Gillo Dorfles è morto. Pare inimmaginabile, anche per chi poco meno di un anno fa, forse per celebrare i suoi 107 anni, lanciò tra gli utenti del forum di finanza on line una bizzarra domanda – non propriamente appartenente ai temi solitamente discussi – ma che denotava la caratura e la conoscenza del personaggio oltre i confini della materia: «Secondo voi Gillo Dorfles è più bravo come scrittore, come critico d’arte, come uomo longevo o come artista? Oppure eccelle in tutto quanto scritto sopra?».

LE RISPOSTE OSCILLARONO tra lapidarie e articolate. Una prima batteria riportò: «Grande personaggio sicuramente. A mio avviso sarà ricordato in prevalenza per il suo lavoro di critico d’arte»; «Verrà anche ricordato sicuramente come fondatore del Mac nel 48 con Soldati e Munari»; «Per longevità sicuramente….per i restanti aspetti evidenziati personalmente mi interessa assai poco»; «per il volto» (con allegato il celebre ritratto di profilo fotografato da Ugo Mulas). Oltre i suoi molti talenti, Dorfles era diventato un’icona al quale riferirsi per ogni buona occasione. Non in ultimo erano le continue richieste d’aver la sua presenza a inaugurazioni, incontri, presentazioni (l’ultima dalla Fondazione Prada per Post Zang Tumb Tuum). Che facevano il pari con le non meno pressanti richieste di contributi e scritti o ancor più – il vedere riconosciuta la sua attività di pittore, incisore e ceramista gli era di grande soddisfazione – di sue opere per nuove mostre. Eppure, voleva essere ricordato, con una piccata punta snobistica – d’altronde, i suoi diari «intermittenti» sono pieni di salate e idiosincratiche civetterie, sferzanti giudizi e pettegoli apprezzamenti – come un critico del costume.

OLTRE A CIÒ, è stata proprio la sua leggendaria e proverbiale longevità, talvolta, a relegare in zone marginali della sua produzione alcune attività intellettuali, solo negli ultimi anni raccontate e che con la sua scomparsa avranno di certo un’adeguata illuminazione.

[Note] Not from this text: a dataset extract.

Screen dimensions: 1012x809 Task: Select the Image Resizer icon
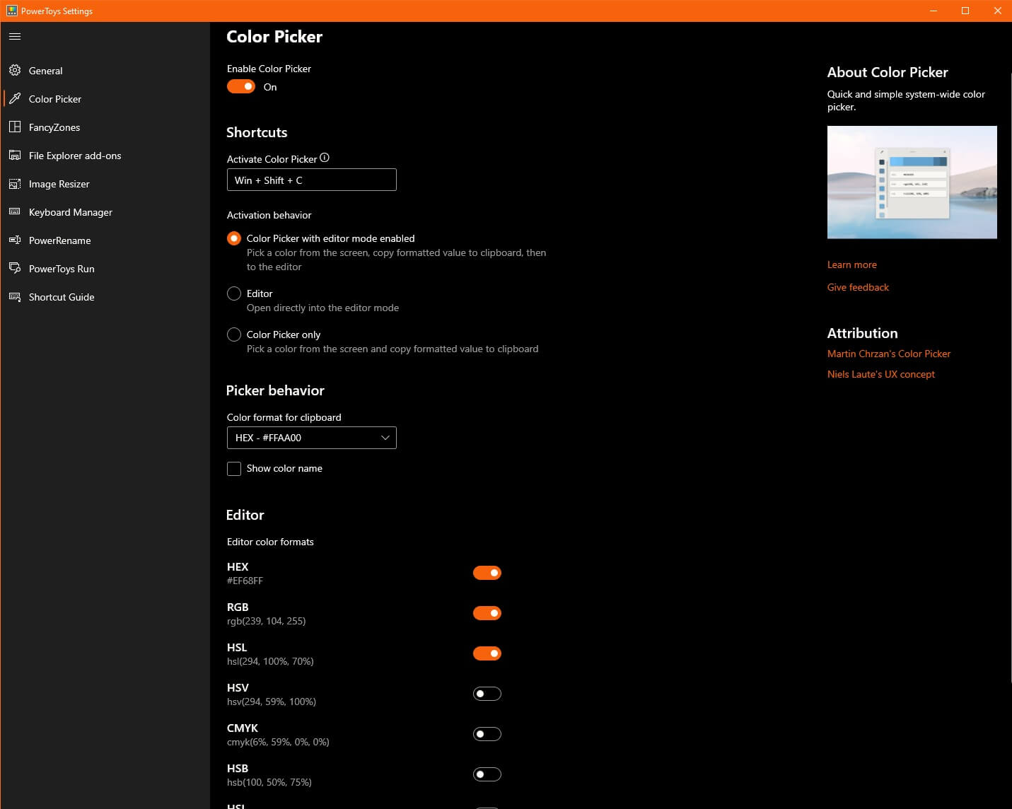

Una di queste, contata nella sua giovinezza, è l’aver abbracciato non convintamente la medicina, per poi spostarsi – a causa dei sempre più urgenti interessi filosofici, letterari e artistici (ad allora risalgono le prime prove pittoriche e poetiche, continuate «clandestinamente» negli anni maggiori) – verso la psichiatria e le letture degli scritti di Freud. L’intersezione con i contemporanei interessi per il Surrealismo e le avanguardie storiche anticipavano intanto futuri studi.
A tal proposito, amava rammentare «l’episodio ben noto di Breton che andava a Vienna, e veniva trattato malamente (e non dico cacciato!) da Freud, per la poca comprensione e fiducia da parte di Freud negli addentellati del Surrealismo. Ma questi addentellati c’erano». Non va dimenticato che Trieste fu uno dei primi crocevia europei della psicoanalisi, per la presenza di uno degli allievi di Freud Edoardo Weiss nonché di poeti come Saba (molto interessato) e Svevo (poco interessato se non per guai familiari).

IL POCO PIÙ CHE VENTENNE Dorfles, posizionato in un osservatorio familiare privilegiato, conobbe e subì il fascino di queste nuove discipline. D’altronde, la novità lo attirava, mentre lo sguardo retrospettivo già allora gli era estraneo. Si era tra la metà degli anni trenta e gli inizi degli anni quaranta; erano gli anni in cui il metodo Cerletti dell’elettroshock andava affermandosi come cura; Dorfles non ne fece quasi uso tra i suoi pazienti, mentre di una dozzina di essi ci ha lasciato testimonianza in una serie di ritratti che il prossimo maggio saranno esposti (dopo averne visti una parte nella grande mostra al Macro di qualche anno fa), tutti insieme a Casa Testori, con un paio di quadri in tema del drammaturgo – pittore di Novate Milanese, in concomitanza con il quarantennale della Legge 180 «Basaglia».